» **Input data**
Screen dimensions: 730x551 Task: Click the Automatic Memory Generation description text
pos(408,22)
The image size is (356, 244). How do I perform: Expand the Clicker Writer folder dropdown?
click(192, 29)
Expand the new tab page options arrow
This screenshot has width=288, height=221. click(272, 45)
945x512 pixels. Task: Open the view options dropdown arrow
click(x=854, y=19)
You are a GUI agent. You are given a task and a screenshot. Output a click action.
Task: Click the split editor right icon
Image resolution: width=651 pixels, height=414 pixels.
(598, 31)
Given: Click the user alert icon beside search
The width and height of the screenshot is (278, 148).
--
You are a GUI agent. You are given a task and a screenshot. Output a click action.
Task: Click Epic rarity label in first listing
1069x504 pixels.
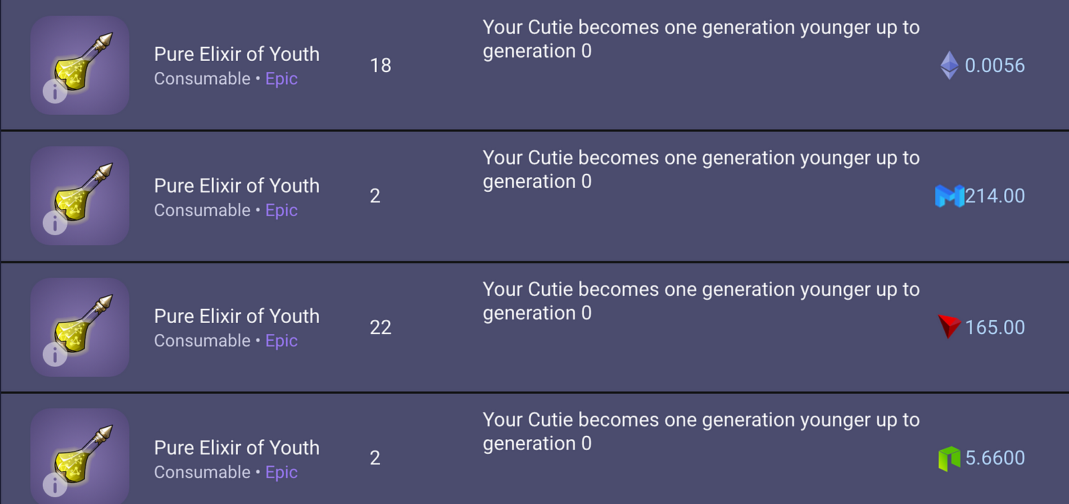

» **Task description**
Report each line in the rows above that contains the string "Expand", treating uppercase and lowercase as different.

» **Task result**
The image size is (356, 244). How do I perform: Expand the Clicker Writer folder dropdown?
Expand the new tab page options arrow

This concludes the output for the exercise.